== GIVEN DATA ==
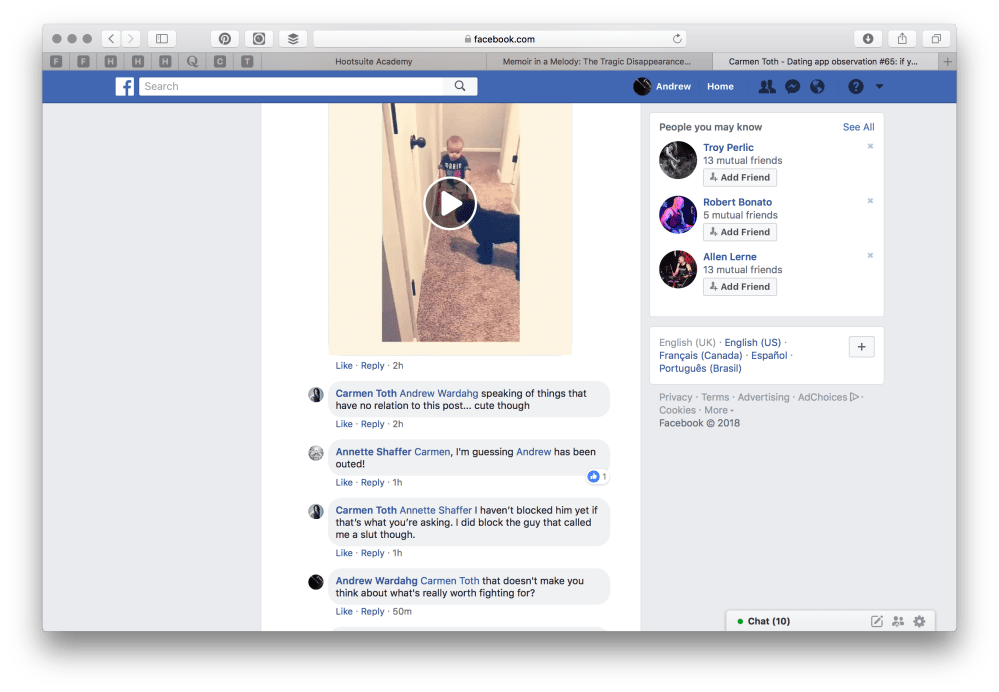Open Friend Requests icon in header
The width and height of the screenshot is (999, 692).
(767, 87)
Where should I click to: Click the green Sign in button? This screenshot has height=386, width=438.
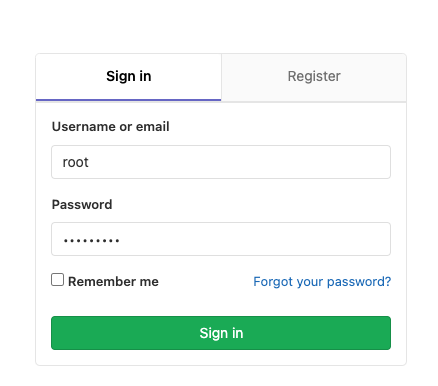221,333
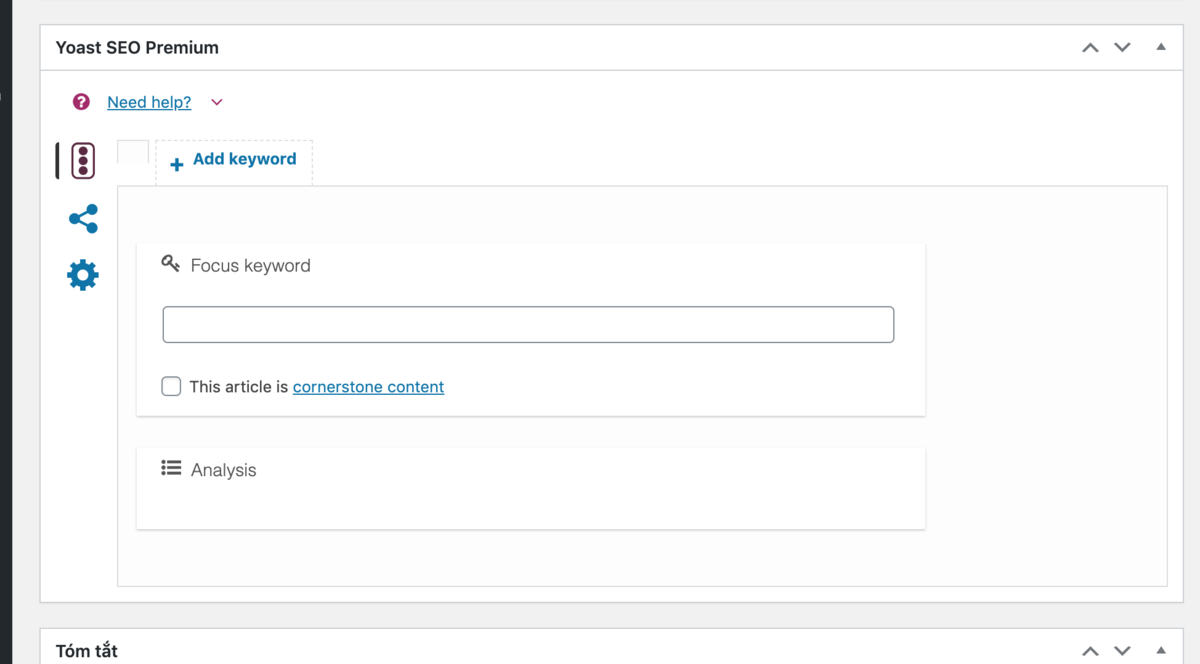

== WORK TO BE COMPLETED ==
Omit all pictures, and repeat exactly the lines from the line containing "Where should I" through the end of the data.

== EXERCISE SOLUTION ==
Where should I click to: Click the green Sign in button? This screenshot has height=386, width=438.
221,333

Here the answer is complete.